▶ Try it
Would you output the entries below only from the line containing "[Instagram] (74, 1998)" through the line containing "Kanalda? (1402, 847)", exactly as they stand and with both ends included?

▶ Entries taken from a collection
╔══
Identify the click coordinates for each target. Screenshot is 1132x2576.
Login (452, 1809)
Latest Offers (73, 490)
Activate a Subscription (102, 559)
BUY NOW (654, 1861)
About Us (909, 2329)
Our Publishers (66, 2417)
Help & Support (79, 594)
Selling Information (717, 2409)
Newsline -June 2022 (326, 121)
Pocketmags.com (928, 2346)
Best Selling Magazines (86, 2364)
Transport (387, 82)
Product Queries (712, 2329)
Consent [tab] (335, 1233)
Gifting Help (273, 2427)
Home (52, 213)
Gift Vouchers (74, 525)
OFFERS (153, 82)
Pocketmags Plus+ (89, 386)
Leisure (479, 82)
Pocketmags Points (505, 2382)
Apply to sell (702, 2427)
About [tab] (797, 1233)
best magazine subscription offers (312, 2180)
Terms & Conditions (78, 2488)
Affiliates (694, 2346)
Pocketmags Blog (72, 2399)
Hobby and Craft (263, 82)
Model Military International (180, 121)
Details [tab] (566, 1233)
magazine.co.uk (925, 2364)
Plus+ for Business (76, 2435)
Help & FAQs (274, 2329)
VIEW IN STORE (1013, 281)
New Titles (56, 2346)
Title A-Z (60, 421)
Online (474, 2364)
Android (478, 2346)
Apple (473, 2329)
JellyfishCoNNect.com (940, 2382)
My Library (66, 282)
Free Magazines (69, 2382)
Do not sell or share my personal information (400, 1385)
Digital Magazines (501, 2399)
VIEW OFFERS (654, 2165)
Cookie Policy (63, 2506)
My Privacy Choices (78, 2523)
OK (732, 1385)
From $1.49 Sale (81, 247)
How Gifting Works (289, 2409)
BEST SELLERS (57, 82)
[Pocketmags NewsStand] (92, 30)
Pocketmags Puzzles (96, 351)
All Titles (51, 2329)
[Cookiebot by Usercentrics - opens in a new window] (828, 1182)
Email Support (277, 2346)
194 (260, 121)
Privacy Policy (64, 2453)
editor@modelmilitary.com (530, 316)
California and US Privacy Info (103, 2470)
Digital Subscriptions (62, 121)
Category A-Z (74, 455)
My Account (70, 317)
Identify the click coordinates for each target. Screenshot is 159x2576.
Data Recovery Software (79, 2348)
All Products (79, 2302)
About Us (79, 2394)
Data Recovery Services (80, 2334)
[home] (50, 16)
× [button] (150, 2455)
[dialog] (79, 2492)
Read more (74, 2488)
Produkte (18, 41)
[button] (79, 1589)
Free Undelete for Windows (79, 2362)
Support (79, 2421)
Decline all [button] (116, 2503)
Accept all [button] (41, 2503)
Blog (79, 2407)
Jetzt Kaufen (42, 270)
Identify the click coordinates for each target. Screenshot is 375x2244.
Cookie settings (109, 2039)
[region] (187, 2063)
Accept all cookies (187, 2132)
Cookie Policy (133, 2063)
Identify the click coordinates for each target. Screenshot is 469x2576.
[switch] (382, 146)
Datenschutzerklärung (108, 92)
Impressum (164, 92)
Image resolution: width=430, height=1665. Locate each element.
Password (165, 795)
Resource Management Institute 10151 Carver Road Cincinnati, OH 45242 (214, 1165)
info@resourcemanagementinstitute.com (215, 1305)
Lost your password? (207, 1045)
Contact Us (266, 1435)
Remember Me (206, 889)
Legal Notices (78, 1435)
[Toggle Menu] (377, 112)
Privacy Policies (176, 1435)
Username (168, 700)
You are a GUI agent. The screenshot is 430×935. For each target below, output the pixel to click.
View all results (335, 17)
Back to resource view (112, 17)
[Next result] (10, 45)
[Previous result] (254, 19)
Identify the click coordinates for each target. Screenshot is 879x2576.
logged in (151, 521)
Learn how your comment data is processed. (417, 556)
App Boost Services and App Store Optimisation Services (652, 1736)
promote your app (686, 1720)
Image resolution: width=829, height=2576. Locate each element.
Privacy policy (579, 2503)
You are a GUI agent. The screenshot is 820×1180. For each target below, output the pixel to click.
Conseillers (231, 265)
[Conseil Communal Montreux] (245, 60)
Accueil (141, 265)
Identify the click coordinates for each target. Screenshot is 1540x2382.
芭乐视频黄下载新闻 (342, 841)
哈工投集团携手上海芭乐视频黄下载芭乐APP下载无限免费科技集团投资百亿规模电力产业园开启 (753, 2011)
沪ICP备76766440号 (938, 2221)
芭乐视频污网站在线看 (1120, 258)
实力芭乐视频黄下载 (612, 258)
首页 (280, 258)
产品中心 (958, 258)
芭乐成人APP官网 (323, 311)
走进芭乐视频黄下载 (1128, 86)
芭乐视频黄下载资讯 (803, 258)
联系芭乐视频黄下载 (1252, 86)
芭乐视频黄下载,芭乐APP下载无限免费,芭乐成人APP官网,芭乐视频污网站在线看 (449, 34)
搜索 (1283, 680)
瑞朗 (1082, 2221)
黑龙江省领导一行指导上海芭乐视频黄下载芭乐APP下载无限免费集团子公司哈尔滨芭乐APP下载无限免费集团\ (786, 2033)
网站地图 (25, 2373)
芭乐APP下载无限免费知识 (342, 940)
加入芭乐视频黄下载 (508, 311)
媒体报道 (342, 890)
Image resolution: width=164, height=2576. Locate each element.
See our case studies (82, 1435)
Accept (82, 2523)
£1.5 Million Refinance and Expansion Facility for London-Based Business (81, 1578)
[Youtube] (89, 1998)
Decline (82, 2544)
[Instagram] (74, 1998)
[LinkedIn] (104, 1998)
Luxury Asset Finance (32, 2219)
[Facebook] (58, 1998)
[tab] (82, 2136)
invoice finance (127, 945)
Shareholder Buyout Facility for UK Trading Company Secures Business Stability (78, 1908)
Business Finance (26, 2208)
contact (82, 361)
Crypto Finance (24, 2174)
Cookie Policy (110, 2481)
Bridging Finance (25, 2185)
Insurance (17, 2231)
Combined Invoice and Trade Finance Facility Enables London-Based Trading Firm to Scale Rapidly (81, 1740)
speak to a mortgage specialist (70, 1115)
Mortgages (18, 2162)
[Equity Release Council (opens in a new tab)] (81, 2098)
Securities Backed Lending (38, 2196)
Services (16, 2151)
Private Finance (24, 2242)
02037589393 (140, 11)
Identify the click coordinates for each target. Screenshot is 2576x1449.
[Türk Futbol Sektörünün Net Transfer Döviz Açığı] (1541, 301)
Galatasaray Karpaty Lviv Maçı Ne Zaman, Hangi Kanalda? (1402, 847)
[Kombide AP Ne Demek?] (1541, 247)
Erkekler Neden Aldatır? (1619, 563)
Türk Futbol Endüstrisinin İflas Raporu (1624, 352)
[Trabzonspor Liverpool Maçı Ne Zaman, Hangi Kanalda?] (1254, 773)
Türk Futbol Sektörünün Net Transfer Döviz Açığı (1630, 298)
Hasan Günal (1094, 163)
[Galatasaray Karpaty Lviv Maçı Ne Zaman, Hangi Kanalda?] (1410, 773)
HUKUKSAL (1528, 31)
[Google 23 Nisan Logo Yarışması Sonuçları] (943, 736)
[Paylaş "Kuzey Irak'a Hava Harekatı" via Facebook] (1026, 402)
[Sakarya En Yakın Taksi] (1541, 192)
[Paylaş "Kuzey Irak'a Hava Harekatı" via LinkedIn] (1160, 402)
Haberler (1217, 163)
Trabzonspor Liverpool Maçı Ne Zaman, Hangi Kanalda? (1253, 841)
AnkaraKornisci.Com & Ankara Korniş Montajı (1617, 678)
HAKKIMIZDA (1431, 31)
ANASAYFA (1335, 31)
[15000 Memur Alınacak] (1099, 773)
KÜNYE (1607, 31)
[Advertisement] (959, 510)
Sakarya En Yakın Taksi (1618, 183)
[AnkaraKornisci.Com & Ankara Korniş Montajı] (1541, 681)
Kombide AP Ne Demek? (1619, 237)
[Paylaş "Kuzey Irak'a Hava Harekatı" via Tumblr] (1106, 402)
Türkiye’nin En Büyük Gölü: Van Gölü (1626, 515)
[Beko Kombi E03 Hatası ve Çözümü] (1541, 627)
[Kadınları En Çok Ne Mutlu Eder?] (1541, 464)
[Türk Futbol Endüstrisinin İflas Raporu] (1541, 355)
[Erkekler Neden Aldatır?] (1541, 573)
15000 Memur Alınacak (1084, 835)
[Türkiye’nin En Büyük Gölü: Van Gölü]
╚══
▶ Response for this exercise
[Instagram] (74, 1998)
[LinkedIn] (104, 1998)
Luxury Asset Finance (32, 2219)
[Facebook] (58, 1998)
[tab] (82, 2136)
invoice finance (127, 945)
Shareholder Buyout Facility for UK Trading Company Secures Business Stability (78, 1908)
Business Finance (26, 2208)
contact (82, 361)
Crypto Finance (24, 2174)
Cookie Policy (110, 2481)
Bridging Finance (25, 2185)
Insurance (17, 2231)
Combined Invoice and Trade Finance Facility Enables London-Based Trading Firm to Scale Rapidly (81, 1740)
speak to a mortgage specialist (70, 1115)
Mortgages (18, 2162)
[Equity Release Council (opens in a new tab)] (81, 2098)
Securities Backed Lending (38, 2196)
Services (16, 2151)
Private Finance (24, 2242)
02037589393 (140, 11)
Identify the click coordinates for each target. Screenshot is 2576x1449.
[Türk Futbol Sektörünün Net Transfer Döviz Açığı] (1541, 301)
Galatasaray Karpaty Lviv Maçı Ne Zaman, Hangi Kanalda? (1402, 847)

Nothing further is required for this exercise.